According to Cordis, the clinical data supporting the FDA approval of the SMART stent for use in the peripheral vasculature was obtained through the STROLL investigational device exemption trial, which enrolled 250 patients at 39 clinical sites in the United States.

William A. Gray, MD, Director of Endovascular Services at the Cardiovascular Research Foundation in New York City, served as co-national Principal Investigator of the STROLL study.

“The STROLL trial demonstrates 1-year patency rates of approximately 81% and a very low fracture rate,” Dr. Gray commented in Cordis' announcement. “These outcomes both meet and exceed our expectations for patients with symptomatic disease of the SFA."

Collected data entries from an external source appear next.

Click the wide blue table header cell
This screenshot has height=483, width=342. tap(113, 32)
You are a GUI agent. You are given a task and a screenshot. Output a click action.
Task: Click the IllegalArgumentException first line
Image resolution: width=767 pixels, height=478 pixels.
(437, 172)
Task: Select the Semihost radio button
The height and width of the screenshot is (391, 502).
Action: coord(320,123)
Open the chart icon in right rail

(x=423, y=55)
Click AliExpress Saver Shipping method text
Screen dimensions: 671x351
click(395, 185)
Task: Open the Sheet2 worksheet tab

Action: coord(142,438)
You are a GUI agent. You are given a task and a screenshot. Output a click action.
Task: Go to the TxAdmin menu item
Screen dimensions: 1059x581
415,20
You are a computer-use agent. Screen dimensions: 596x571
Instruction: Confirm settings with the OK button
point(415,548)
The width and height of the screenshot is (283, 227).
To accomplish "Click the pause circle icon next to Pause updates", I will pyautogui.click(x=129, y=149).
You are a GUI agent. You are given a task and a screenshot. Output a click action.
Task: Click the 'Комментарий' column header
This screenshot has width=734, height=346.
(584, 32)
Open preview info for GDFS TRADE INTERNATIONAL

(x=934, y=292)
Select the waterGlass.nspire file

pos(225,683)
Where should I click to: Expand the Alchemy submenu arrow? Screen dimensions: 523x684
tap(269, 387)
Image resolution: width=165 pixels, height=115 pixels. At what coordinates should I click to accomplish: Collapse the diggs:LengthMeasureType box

At 1 year in the study, the SMART stent demonstrated a freedom from clinically driven target lesion revascularization of 87.4% and a primary patency rate of 81.7% by Kaplan Meier estimate. The study results showed no major adverse events at 30 days and a 1-year stent fracture rate of 2%. In addition, all stent fractures were Type I—there were no incidents of more severe stent fractures (Type II-V).

In addition to these clinical outcomes in the STROLL study, health-related quality-of-life surveys also showed an improvement in patient outcomes. This included minimal or no signs of peripheral arterial disease in 3 of 4 patients (as measured using Rutherford-Becker classification), and normal ankle brachial index in 4 of 5 patients at 1 year, stated the company.